» **Given problem**
Print every line of the material below without changing a single character.

====== Supplied data

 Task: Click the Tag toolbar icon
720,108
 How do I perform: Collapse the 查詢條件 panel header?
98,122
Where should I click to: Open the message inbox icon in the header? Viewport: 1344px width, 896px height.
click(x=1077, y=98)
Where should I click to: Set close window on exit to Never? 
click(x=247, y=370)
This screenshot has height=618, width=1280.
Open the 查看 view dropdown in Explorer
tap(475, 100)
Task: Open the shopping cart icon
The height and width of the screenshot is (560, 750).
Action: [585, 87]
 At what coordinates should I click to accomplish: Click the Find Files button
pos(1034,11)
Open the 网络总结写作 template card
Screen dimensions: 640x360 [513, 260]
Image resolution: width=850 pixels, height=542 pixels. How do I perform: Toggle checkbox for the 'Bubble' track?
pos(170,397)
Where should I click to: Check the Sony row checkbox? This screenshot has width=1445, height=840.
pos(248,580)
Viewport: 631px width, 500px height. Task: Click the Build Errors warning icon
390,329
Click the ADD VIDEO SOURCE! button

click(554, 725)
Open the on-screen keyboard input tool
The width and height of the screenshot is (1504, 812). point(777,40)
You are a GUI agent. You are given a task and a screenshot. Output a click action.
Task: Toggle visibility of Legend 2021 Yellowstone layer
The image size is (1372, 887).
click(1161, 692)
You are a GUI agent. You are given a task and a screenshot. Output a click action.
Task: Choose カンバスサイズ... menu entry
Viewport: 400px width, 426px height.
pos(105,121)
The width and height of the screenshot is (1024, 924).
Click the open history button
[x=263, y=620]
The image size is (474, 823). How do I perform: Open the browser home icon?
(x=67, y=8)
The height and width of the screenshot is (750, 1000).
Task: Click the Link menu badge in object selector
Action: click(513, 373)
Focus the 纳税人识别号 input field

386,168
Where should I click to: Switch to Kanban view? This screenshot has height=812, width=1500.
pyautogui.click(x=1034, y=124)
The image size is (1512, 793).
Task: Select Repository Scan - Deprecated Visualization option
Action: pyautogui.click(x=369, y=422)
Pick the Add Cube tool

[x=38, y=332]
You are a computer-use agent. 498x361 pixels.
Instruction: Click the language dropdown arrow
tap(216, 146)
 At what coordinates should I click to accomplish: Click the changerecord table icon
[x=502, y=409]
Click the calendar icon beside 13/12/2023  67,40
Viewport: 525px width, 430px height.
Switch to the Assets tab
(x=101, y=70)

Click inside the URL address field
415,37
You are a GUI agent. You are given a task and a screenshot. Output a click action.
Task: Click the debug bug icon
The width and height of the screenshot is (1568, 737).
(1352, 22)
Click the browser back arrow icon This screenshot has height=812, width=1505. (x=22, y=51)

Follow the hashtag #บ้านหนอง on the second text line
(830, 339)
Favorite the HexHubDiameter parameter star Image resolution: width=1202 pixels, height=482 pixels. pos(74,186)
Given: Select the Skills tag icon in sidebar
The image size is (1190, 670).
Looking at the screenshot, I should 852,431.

============

» **Result**
 Task: Click the Tag toolbar icon
720,108
 How do I perform: Collapse the 查詢條件 panel header?
98,122
Where should I click to: Open the message inbox icon in the header? Viewport: 1344px width, 896px height.
click(x=1077, y=98)
Where should I click to: Set close window on exit to Never? 
click(x=247, y=370)
This screenshot has height=618, width=1280.
Open the 查看 view dropdown in Explorer
tap(475, 100)
Task: Open the shopping cart icon
The height and width of the screenshot is (560, 750).
Action: [585, 87]
 At what coordinates should I click to accomplish: Click the Find Files button
pos(1034,11)
Open the 网络总结写作 template card
Screen dimensions: 640x360 [513, 260]
Image resolution: width=850 pixels, height=542 pixels. How do I perform: Toggle checkbox for the 'Bubble' track?
pos(170,397)
Where should I click to: Check the Sony row checkbox? This screenshot has width=1445, height=840.
pos(248,580)
Viewport: 631px width, 500px height. Task: Click the Build Errors warning icon
390,329
Click the ADD VIDEO SOURCE! button

click(554, 725)
Open the on-screen keyboard input tool
The width and height of the screenshot is (1504, 812). point(777,40)
You are a GUI agent. You are given a task and a screenshot. Output a click action.
Task: Toggle visibility of Legend 2021 Yellowstone layer
The image size is (1372, 887).
click(1161, 692)
You are a GUI agent. You are given a task and a screenshot. Output a click action.
Task: Choose カンバスサイズ... menu entry
Viewport: 400px width, 426px height.
pos(105,121)
The width and height of the screenshot is (1024, 924).
Click the open history button
[x=263, y=620]
The image size is (474, 823). How do I perform: Open the browser home icon?
(x=67, y=8)
The height and width of the screenshot is (750, 1000).
Task: Click the Link menu badge in object selector
Action: click(513, 373)
Focus the 纳税人识别号 input field

386,168
Where should I click to: Switch to Kanban view? This screenshot has height=812, width=1500.
pyautogui.click(x=1034, y=124)
The image size is (1512, 793).
Task: Select Repository Scan - Deprecated Visualization option
Action: pyautogui.click(x=369, y=422)
Pick the Add Cube tool

[x=38, y=332]
You are a computer-use agent. 498x361 pixels.
Instruction: Click the language dropdown arrow
tap(216, 146)
 At what coordinates should I click to accomplish: Click the changerecord table icon
[x=502, y=409]
Click the calendar icon beside 13/12/2023  67,40
Viewport: 525px width, 430px height.
Switch to the Assets tab
(x=101, y=70)

Click inside the URL address field
415,37
You are a GUI agent. You are given a task and a screenshot. Output a click action.
Task: Click the debug bug icon
The width and height of the screenshot is (1568, 737).
(1352, 22)
Click the browser back arrow icon This screenshot has height=812, width=1505. (x=22, y=51)

Follow the hashtag #บ้านหนอง on the second text line
(830, 339)
Favorite the HexHubDiameter parameter star Image resolution: width=1202 pixels, height=482 pixels. pos(74,186)
Given: Select the Skills tag icon in sidebar
The image size is (1190, 670).
Looking at the screenshot, I should 852,431.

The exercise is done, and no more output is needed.